When I was a child, my mother and I would always sit in the same pew. I am certain she was being strategic in this location for various reasons.

Bob Haley

Bob Haley

Foremost was that she could see me from the choir loft and give me “the look” if I was not behaving.

Second, we were seated near her friends. From her perch in the choir loft, she could send signals to her friends that it was all right to discipline me on her behalf. I got away with nothing during church services, not even bathroom breaks during the sermon.

Where people choose to sit in the pews often reveals something about them.

Some enjoy sitting on the end of the pew for the leg room or the quick exit to the restroom. Others sit squarely in the middle, proud they are not on the ends, having to stand for each person to slip in or out of the pew.

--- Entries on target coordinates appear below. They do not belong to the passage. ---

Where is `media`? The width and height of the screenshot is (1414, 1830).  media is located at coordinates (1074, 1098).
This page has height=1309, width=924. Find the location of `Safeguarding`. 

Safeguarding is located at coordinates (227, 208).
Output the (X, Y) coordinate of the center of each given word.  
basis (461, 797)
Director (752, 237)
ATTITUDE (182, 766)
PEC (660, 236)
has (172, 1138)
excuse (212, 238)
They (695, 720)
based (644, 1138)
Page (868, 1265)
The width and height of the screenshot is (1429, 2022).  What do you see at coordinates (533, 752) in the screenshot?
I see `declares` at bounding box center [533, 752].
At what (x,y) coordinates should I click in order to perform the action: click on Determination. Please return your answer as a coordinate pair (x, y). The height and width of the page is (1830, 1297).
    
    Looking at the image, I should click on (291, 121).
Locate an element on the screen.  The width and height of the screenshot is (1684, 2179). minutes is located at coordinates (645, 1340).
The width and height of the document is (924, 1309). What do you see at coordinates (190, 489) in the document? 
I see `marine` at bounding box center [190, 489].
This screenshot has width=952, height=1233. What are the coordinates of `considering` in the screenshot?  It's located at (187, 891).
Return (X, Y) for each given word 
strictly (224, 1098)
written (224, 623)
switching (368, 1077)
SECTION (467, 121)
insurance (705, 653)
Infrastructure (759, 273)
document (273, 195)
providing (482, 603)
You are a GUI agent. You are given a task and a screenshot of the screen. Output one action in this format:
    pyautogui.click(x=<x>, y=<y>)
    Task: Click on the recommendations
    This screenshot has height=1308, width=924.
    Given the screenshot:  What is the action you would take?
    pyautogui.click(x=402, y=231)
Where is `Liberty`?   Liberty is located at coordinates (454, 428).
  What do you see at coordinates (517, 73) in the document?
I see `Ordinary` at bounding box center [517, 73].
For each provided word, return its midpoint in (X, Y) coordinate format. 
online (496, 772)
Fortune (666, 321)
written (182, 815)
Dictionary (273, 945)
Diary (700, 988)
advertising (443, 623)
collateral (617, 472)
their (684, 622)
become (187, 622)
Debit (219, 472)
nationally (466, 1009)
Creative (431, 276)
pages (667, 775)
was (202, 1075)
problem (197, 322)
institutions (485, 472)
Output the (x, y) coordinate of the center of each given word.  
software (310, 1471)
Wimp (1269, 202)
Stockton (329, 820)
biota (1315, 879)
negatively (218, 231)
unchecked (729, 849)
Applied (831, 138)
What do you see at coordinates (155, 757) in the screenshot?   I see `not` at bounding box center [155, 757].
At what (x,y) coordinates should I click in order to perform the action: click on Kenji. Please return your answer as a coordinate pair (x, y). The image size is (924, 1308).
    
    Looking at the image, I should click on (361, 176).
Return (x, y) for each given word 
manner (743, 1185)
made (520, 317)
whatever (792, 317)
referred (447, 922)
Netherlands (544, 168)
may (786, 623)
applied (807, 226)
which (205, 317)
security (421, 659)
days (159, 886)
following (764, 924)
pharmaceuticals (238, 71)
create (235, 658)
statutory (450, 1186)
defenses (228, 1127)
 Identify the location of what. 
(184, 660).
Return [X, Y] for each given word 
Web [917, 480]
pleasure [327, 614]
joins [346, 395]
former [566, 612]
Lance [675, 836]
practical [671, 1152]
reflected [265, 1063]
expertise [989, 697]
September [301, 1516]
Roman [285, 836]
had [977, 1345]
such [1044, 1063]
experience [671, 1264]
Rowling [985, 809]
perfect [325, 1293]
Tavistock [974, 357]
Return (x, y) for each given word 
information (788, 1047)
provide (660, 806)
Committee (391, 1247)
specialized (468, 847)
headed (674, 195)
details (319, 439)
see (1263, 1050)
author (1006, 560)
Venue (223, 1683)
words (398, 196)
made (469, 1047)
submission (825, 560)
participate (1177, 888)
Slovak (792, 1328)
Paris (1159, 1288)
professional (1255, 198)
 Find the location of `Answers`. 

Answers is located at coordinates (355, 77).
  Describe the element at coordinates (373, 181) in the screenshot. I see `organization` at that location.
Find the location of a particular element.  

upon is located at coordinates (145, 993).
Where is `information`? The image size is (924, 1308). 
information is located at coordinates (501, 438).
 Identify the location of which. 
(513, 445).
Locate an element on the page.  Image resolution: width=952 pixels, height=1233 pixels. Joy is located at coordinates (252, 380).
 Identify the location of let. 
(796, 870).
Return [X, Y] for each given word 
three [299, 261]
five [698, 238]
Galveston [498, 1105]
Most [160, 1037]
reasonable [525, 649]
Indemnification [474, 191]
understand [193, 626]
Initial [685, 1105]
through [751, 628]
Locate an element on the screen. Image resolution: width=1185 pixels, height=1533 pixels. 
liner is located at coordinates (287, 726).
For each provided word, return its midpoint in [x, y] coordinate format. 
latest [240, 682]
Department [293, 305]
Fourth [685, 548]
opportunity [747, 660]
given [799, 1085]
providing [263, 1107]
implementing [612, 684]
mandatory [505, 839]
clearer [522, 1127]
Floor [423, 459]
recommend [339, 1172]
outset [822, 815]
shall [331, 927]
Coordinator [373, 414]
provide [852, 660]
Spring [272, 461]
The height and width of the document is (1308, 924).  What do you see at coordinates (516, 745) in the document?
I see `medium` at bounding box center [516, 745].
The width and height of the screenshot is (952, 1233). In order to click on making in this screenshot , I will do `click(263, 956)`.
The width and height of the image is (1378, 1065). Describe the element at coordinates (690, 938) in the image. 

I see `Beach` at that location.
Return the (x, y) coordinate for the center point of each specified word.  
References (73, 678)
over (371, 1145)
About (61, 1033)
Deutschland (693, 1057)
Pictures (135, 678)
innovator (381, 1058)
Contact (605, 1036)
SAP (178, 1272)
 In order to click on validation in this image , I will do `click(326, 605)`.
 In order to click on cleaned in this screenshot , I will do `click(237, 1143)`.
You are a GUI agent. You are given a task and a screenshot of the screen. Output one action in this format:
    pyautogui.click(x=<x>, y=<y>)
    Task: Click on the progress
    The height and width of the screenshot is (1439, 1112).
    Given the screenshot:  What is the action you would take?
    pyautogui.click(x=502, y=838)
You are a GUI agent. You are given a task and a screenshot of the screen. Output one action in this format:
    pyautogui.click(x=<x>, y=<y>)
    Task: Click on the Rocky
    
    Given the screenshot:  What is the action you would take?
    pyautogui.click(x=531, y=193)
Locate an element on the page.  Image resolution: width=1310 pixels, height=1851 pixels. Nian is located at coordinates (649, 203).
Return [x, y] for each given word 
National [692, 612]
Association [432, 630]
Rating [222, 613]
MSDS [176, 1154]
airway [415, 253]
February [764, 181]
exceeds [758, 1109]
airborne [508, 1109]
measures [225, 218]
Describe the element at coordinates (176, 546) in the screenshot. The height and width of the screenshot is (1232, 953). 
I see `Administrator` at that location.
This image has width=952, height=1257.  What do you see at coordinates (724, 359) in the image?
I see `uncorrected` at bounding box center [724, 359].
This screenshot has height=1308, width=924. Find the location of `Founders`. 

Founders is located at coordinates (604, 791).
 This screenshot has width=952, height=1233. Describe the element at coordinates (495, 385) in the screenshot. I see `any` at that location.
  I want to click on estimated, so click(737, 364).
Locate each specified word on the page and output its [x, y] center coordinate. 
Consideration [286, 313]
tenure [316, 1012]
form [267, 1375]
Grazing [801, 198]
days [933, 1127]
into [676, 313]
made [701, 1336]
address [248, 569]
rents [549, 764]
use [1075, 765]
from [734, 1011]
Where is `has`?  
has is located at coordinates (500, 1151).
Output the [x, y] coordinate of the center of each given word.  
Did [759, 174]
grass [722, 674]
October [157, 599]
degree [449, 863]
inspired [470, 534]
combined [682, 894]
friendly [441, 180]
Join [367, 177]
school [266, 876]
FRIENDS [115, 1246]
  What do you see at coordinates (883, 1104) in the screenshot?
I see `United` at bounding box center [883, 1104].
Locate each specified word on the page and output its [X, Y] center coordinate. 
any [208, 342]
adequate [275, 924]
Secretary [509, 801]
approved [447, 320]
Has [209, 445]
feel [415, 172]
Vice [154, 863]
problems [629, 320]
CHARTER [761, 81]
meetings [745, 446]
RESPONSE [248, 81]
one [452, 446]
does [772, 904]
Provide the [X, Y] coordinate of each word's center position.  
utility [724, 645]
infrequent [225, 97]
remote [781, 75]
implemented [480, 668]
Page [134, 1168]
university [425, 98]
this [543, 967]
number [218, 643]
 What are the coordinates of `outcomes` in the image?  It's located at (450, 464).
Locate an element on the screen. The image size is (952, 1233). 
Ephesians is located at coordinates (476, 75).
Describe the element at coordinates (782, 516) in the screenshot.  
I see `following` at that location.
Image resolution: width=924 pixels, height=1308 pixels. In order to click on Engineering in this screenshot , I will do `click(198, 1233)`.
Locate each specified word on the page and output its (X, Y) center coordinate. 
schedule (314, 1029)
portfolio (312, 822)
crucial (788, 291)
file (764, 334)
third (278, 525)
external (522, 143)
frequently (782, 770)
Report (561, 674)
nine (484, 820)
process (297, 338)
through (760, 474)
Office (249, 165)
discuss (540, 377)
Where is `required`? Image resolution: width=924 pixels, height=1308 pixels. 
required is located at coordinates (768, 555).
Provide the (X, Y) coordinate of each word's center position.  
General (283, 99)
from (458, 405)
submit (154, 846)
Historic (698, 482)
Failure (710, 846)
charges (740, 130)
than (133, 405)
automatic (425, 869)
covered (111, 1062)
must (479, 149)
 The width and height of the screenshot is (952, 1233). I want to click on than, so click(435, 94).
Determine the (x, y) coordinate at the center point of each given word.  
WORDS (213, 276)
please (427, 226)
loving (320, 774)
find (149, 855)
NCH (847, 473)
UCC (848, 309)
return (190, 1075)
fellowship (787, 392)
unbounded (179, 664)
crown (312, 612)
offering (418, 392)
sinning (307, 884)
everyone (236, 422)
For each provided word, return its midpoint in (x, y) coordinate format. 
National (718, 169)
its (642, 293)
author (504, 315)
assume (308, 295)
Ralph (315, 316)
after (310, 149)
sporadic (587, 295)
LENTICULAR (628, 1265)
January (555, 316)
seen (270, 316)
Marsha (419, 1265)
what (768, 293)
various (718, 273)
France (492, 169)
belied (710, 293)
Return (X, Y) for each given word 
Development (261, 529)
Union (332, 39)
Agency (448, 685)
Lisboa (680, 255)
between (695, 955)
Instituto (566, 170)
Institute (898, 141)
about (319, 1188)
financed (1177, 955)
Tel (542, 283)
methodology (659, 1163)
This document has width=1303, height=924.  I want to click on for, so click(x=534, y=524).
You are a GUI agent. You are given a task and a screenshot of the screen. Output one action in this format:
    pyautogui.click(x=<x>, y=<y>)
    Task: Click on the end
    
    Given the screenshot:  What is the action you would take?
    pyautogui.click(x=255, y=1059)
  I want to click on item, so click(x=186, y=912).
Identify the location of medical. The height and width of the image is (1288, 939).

Then, we have the optimum pew vantage points, for the best view of the chancel, choir, organist or preacher — it is all about the view.

We also have those who sit according to sound levels, as some areas are louder or softer than others.

Last, there are hot spots and cold spots as the church’s air conditioning struggles to keep up with the demand.


I’m sure each of us has our own reason for why we sit where we sit and once the perfect location is found, we don’t vary from it. We sit in the same spot every time we come to worship.

I have even heard of church fundraisers where a plaque can be placed on a favorite pew with your name engraved upon it.

In the event a stranger is sitting in our spot, it causes a moment of distress, to ponder the everlasting question, “If I can’t sit there, where will I sit?”

Some, I am told, will ask the stranger to move because it is their pew, even pointing out the plaque with their name on it. Others who are not so demanding, since it is the house of mercy and grace, wander around looking for another seat like a child trying to find their parents in a crowded sanctuary.

Throughout the service, due to the new vantage point, the sound difference and the temperature, we find ourselves discombobulated and disconnected from any of the worship experience. As we leave, we mutter to ourselves that we must arrive earlier next Sunday to guarantee that we get OUR SEAT.

It makes my heart leap when I see a person gladly giving up their seat for a guest, or perhaps a person who would benefit from sitting at the end of the pew. It is a gracious thing we do to put aside our wants for the needs of another. But we are creatures of habits, aren’t we?

Even to this day, I can tell by the empty pew spots who is absent from church services that day. My heart breaks when I see the empty spot of a member who recently passed. It is a void in our worship family.

As many are watching services online, I miss their presence as we worship.

Just as a fair warning for those watching online, someone may be sitting in your pew.

Bob Haley is assistant pastor of Christ Venice.